David Hare has been writing plays for fifty years and by comparison with his best- Plenty, Skylight, Pravda, the Absence Of War– this 50 minute memoir may seem slight. It is fair to say that many elements of the public story of the pandemic will be familiar to anyone who follows the news but Sir David’s ability as a writer is undiminished. He can still coin a phrase: ‘it’s a sort of dirty bomb thrown into the body’, or be wryly detached in his descriptions of his illness thereby enabling us to see for ourselves the horror. For that reasons, it’s all the more startling when he lets out his pent up anger. ‘I don’t have survivor’s guilt, I have survivor’s rage,’ he says.
His concludes that what we need is ‘truth’. It seems incredibly potent in its simplicity.
Naturally because he was isolated during his illness, there’s no room for the renewed sense of community that many of us found during lockdown but there is a touching moment of love when he describes how his wife selflessly lay on him to keep him warm.
If anyone doubted the need for the Bridge’s precautions, the vivid description of the disease would surely change their mind.
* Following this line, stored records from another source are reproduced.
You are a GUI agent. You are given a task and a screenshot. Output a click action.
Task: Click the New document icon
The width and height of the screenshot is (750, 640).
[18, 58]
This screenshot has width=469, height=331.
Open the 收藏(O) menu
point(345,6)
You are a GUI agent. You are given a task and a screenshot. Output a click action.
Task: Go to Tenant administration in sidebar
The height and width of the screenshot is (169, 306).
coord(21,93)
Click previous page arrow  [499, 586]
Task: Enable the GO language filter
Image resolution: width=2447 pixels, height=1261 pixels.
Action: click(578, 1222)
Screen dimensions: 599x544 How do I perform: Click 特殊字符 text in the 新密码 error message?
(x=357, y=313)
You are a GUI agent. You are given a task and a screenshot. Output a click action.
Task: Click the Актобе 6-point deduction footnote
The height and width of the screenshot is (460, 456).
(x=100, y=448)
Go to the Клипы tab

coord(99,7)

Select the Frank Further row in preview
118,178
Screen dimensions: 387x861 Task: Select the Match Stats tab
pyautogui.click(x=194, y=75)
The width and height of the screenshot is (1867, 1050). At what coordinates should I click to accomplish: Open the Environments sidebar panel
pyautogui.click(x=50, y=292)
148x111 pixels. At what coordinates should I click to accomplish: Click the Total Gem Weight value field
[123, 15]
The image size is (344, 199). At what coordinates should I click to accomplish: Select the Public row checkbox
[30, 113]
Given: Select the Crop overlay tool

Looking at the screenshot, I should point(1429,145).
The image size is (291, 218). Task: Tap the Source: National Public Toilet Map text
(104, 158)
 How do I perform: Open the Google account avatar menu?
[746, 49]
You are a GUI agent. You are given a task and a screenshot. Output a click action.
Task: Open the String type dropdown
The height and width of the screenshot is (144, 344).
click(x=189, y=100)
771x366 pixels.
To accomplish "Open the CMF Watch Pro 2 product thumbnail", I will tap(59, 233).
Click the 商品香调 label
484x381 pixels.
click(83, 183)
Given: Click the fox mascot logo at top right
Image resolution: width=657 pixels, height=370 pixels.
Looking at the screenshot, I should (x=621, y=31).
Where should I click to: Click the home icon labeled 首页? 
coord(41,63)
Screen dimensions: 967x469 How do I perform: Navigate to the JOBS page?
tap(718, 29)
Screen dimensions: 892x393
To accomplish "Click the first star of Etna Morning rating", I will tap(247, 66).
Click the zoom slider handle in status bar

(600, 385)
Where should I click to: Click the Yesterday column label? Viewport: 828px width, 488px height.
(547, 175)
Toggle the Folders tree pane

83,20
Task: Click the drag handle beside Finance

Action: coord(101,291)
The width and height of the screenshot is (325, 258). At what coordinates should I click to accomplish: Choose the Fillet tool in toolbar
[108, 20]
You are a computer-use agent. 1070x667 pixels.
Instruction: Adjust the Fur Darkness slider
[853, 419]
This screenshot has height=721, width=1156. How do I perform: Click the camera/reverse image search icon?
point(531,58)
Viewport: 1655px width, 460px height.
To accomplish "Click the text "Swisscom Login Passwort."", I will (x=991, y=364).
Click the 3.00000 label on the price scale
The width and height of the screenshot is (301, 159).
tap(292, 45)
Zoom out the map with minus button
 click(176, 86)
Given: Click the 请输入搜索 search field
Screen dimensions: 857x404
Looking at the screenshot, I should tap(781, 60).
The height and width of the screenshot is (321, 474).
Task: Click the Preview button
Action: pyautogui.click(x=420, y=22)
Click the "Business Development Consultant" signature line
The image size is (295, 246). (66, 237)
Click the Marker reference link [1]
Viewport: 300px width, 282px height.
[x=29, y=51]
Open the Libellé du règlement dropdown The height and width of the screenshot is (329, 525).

Talking of which, I understand that you might still be hesitant to go to an indoor performance but let me tell you, the safety measures taken by the Bridge Theatre were exemplary- from the controlled entrance to the thermal imaging to the one way system, to having to wear a face mask throughout the visit, to the spaced out seats. I felt totally safe. What was interesting was the way the spacing had been managed. The less than one third capacity audience still produced the atmosphere of a much fuller house.
I hope that, in giving this show four stars, I’m not just intoxicated by finally seeing a live performance. I think not. The proof is, I would happily see it again.